** AIM A **
Set down the part of the space probe post running from "I'm actually following" down to "potentially mid 2020s.", word for word.
** AIM B **
Answer these from the space probe post:
(i) How does the post define 1 AU?
(ii) Which two projects does the writer say they are following?
(iii) When is New Horizons set to leave the solar system?

Stories like this are always humbling :P


Indeed, only 41.486 trillion kilometers to go until it reaches the closest solar system to our star! Or a little over 277,500 AU (1 AU is the average distance from the sun to Earth). The soonest "flyby" of one of our currently active probes to a system will take approximately 40,000 years, if I remember correctly, with Voyager 1 and a few light-years of the constellation Camelopardalis (which is near our "Northern Star," Polaris).

I'm actually following two projects right now, TSSM and IBEX. TSSM is besides the topic of this thread, but IBEX is using a probe called New Horizons, which is set to leave the solar system sometime in 2029. It will never overtake either of the Voyager probes but will eventually overtake both of the Pioneer probes, neither of which have encountered the heliopause (and both of which are out of contact with us anyways) either. Both Voyager probes will encounter it, hopefully, before the missions likely ends in the early to potentially mid 2020s.

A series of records
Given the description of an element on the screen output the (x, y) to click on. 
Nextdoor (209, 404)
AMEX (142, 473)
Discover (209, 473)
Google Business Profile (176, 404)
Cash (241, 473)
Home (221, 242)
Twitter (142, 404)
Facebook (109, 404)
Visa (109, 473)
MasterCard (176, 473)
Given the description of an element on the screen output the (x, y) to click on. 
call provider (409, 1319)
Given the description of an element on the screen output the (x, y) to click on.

--

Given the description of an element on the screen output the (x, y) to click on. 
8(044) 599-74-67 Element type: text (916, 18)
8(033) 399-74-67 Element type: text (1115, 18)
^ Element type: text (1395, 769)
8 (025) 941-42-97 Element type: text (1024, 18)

** FULL RESPONSE A **
I'm actually following two projects right now, TSSM and IBEX. TSSM is besides the topic of this thread, but IBEX is using a probe called New Horizons, which is set to leave the solar system sometime in 2029. It will never overtake either of the Voyager probes but will eventually overtake both of the Pioneer probes, neither of which have encountered the heliopause (and both of which are out of contact with us anyways) either. Both Voyager probes will encounter it, hopefully, before the missions likely ends in the early to potentially mid 2020s.

** FULL RESPONSE B **
(i) The average distance from the sun to Earth.
(ii) TSSM and IBEX.
(iii) Sometime in 2029.